Timings : The temple timing is from 5.30 AM to 8.30 PM. Devotees can choose to prefer Tuesday or Saturday to visit the temple as these two days are considered the best ones per Shakta traditions.
Devotees are expected to be in modest and fresh clothes while entering the mandir premise.
Known to be the 'mini-India' for its diverse geographical as well as cultural variations, West Bengal is also popular for housing over 14 shakti peeths. Coming back to the culture of this eastern state of India, since prior and the post-partition times, Bengal is famous for its enriched culture. From Darjeeling to the Sundarbans, and from Puruliya to the 'Rarh' area of Birbhum- each of the provinces has a unique cultural approach. Starting from the Bengali music, dance, theater, literature, art, and notwithstanding the mouthwatering cuisine- West Bengal has successfully created a mark for its exclusive aesthetics in the world panorama.

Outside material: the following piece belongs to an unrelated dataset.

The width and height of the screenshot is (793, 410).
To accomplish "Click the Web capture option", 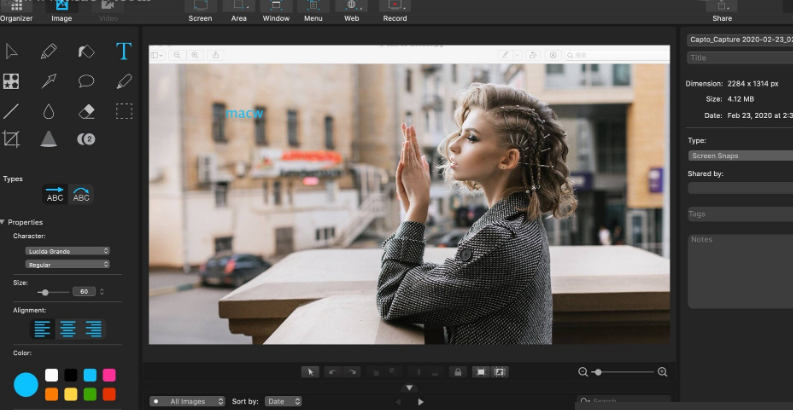I will click(x=351, y=11).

Nalateswari Temple Nalahati Temple Road,Nalahati Township, Nalhati, West Bengal 731243
By road, the distance of Nalhati from Kolkata is around 235 Km. By Rail it is 214 Km. Regular buses and trains are available from Howrah, Sealdah Stations and Esplanade and Kanunamoyee Bus depot. Else, private cars and rented vechicles are also available to reach Nalhati.
The regular temple rituals start with the opening of the Garbha Griha (sanctum sanctorum) sharp at 5.30 AM. At different intervals, worshipping is performed by the temple purohits (Hindu priests). By noon, Devi Nalateshwari and Her Bhairav is served with Rice Meal for Prasad. Per Hindu rites, this is known as Anna Bhoga. Devotees can have the bhoga for their lunch after the deities are served and worshipped.
By the evening the aarti is offered. A sanctified ambiance is created with the continuous humming of the Vedic mantra and the ringing of the brass bell when the priest moves the burning oil lamps to glorify the deity's existence.Pilgrims are allowed to stay and witness the pious event of presenting the aarti to the Devi.
At 8.30 PM, the Garbha Griha is closed as the gods are believed to be retired for rest.
Sometimes, this schedule is changed during some special puja or occasions. But it is notified to the devotees before.
Hibiscus flowers, oil lamps, candles, incense, saree to the devi and dhoti to Mahadev, ghee, sugar and animal sacrifice.
Animal sacrifice is still practiced here. Goats are sacrificed on the harikath and in the strike of one chop the head is cut off from the shoulder. The blood is collected in a pot and is offered to the Devi to satisfy Her thirst. The devotees are offered with tilak of that blood as a mark of blessing from the Holy Mother. Usually, on Tuesdays and Saturdays, the bali or animal sacrifice is offered to the deity. On the fulfilment of one's mannat (wish fullfilment), the goat sacrifice or double goat sacrifice is also offered.